Dataset entries
════════
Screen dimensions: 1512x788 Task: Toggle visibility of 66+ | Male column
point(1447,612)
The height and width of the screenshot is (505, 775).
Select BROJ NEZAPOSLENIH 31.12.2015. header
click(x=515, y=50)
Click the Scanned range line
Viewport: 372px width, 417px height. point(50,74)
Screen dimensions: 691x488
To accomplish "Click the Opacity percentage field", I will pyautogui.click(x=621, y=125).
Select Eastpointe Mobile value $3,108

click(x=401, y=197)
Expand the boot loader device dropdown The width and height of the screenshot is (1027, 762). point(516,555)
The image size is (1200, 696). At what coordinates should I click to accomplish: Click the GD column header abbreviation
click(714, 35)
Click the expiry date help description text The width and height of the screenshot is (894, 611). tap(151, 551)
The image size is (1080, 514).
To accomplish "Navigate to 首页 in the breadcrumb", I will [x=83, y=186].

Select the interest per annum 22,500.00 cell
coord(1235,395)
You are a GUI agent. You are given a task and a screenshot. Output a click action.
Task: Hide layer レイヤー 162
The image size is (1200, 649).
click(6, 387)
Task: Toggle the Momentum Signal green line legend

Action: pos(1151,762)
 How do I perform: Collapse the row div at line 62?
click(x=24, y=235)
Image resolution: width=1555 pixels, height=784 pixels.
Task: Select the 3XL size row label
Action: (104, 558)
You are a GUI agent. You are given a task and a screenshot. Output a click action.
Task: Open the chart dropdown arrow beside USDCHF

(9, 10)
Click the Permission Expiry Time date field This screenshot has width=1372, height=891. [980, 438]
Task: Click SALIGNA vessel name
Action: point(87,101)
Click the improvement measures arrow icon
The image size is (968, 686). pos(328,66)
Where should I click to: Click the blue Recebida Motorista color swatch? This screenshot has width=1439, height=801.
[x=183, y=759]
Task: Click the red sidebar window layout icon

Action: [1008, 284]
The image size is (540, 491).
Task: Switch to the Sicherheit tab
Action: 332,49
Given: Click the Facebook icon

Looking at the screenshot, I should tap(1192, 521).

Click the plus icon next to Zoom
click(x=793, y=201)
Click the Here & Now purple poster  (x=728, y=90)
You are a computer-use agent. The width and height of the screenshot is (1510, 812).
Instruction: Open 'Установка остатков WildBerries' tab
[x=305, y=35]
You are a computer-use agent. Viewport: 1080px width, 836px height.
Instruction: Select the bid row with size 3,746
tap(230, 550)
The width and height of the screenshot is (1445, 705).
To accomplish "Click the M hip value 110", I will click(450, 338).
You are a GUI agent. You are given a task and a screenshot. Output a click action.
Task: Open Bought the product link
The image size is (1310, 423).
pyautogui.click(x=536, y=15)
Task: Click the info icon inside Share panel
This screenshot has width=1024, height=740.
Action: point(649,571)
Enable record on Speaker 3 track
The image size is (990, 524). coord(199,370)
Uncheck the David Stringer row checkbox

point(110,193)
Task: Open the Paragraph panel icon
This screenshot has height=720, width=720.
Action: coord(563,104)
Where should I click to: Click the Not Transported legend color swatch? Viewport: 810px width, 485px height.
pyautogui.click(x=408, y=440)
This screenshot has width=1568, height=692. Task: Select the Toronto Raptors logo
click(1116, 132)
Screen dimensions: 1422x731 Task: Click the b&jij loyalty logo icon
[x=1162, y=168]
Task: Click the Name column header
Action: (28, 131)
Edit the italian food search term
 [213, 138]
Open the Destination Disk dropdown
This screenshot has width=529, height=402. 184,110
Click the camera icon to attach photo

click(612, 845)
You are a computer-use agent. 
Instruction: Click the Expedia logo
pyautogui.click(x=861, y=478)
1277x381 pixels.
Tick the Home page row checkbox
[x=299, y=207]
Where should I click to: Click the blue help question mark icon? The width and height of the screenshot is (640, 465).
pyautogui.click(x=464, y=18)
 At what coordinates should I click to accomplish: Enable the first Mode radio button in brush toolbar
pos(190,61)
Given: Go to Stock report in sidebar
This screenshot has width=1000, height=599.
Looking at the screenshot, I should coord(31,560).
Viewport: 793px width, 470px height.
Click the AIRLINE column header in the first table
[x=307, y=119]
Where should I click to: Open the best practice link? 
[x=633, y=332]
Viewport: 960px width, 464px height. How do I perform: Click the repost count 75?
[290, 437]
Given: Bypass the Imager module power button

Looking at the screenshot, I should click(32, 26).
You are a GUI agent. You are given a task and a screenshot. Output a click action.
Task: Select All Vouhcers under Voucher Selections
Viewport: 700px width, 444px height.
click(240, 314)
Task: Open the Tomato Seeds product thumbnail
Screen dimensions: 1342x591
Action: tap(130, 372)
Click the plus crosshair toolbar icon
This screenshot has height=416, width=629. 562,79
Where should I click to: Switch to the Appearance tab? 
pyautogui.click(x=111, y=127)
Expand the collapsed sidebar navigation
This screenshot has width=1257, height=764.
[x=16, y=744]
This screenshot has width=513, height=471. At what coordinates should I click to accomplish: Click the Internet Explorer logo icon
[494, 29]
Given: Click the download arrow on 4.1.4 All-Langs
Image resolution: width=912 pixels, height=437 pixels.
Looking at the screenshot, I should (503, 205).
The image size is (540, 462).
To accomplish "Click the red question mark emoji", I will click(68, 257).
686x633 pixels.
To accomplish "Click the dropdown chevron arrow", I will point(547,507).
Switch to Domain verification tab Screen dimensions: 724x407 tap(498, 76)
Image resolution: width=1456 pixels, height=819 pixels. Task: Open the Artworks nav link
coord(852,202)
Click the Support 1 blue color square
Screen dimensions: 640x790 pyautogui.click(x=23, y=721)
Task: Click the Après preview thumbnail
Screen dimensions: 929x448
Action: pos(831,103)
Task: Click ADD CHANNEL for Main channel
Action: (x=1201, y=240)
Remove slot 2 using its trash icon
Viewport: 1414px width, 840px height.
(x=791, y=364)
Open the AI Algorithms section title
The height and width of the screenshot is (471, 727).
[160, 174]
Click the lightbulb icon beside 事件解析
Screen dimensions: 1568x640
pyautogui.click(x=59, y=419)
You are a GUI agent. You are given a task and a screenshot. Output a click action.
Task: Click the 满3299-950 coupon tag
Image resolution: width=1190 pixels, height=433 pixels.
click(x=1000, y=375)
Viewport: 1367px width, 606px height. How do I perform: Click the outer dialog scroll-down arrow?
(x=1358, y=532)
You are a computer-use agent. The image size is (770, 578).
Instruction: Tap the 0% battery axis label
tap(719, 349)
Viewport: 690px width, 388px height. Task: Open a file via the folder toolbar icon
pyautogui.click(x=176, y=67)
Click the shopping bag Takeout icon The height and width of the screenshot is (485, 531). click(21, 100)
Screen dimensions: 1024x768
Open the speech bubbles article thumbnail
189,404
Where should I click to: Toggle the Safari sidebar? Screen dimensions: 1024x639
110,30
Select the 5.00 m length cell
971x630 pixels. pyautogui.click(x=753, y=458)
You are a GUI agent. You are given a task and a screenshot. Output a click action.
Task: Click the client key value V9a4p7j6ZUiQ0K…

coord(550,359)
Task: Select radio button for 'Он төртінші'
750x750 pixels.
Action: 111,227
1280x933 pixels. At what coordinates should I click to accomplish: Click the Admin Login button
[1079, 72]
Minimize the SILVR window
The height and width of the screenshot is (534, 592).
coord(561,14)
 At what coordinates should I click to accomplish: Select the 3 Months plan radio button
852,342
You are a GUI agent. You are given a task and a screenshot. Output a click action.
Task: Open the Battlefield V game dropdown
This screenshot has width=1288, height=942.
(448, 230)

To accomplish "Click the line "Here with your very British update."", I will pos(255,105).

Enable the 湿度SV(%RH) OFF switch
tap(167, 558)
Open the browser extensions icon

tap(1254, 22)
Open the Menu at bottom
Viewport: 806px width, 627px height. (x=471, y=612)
════════
Work to be completed »
Using the entries above, repeat only the lines from the one containing "Select the interest per annum 22,500.00 cell" through the one containing "Click the Here", end lines included.

Exercise solution »
Select the interest per annum 22,500.00 cell
coord(1235,395)
You are a GUI agent. You are given a task and a screenshot. Output a click action.
Task: Hide layer レイヤー 162
The image size is (1200, 649).
click(6, 387)
Task: Toggle the Momentum Signal green line legend

Action: pos(1151,762)
 How do I perform: Collapse the row div at line 62?
click(x=24, y=235)
Image resolution: width=1555 pixels, height=784 pixels.
Task: Select the 3XL size row label
Action: (104, 558)
You are a GUI agent. You are given a task and a screenshot. Output a click action.
Task: Open the chart dropdown arrow beside USDCHF

(9, 10)
Click the Permission Expiry Time date field This screenshot has width=1372, height=891. [980, 438]
Task: Click SALIGNA vessel name
Action: point(87,101)
Click the improvement measures arrow icon
The image size is (968, 686). pos(328,66)
Where should I click to: Click the blue Recebida Motorista color swatch? This screenshot has width=1439, height=801.
[x=183, y=759]
Task: Click the red sidebar window layout icon

Action: [1008, 284]
The image size is (540, 491).
Task: Switch to the Sicherheit tab
Action: 332,49
Given: Click the Facebook icon

Looking at the screenshot, I should tap(1192, 521).

Click the plus icon next to Zoom
click(x=793, y=201)
Click the Here & Now purple poster  (x=728, y=90)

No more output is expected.